Traditionally, value assessment of new medicines and technology products is mostly based on the benefits and impact that these bring in terms of clinical efficacy, safety, and costs. However, there is an emerging discussion regarding nonclinical value factors and their role in HTA. Such factors may be related to aspects such as the route or the frequency of administration or the treatment setting, and others.
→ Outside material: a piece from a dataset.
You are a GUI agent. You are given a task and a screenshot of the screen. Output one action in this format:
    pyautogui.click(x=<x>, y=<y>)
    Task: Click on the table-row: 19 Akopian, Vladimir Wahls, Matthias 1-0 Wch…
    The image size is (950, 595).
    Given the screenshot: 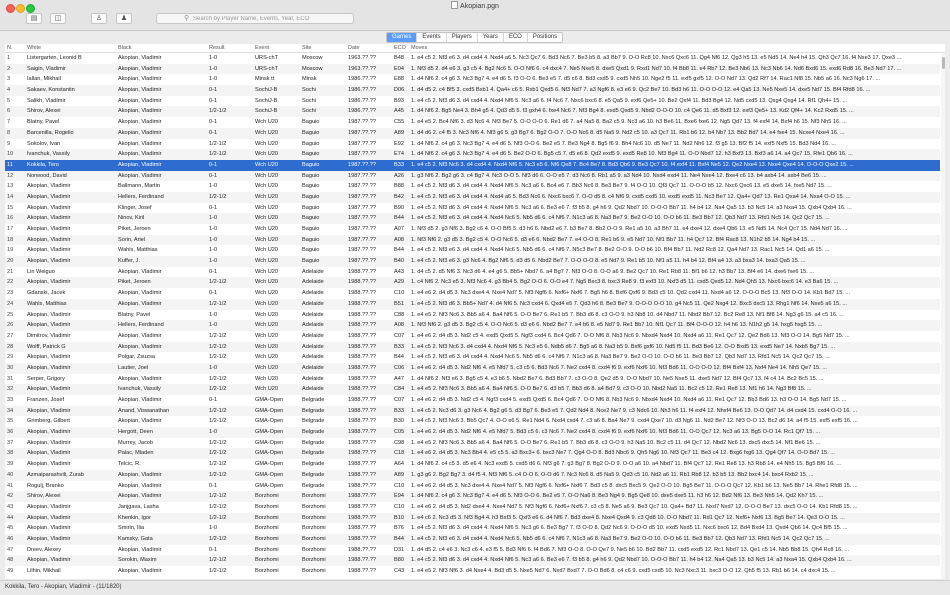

These factors are generally important for patients, caregivers, and providers, and may lead to beneficial effects such as improved adherence, improved quality of life for patients etc. However, it remains questionable how important these nonclinical value drivers are for the decision makers. In a recent article published in Value & Outcomes Spotlight, Hunt et al, discuss the payer perceptions of Nonclinical Value Drivers through the examples of three recently approved therapies by the European Medicines Agency (EMA). The authors describe and discuss key elements of the HTA assessment of Ixazomib, Ravulizumab, and Onasemnogene abeparvovec in five countries namely, United Kingdom, Germany, France, Spain, and Italy. These new therapies demonstrate distinctive nonclinical value elements, that might be important for various stakeholders in many cases. How were these elements assessed by the various HTA processes in different countries? Considering the gradually upgrading role of patient advocacy groups how will this change in the future?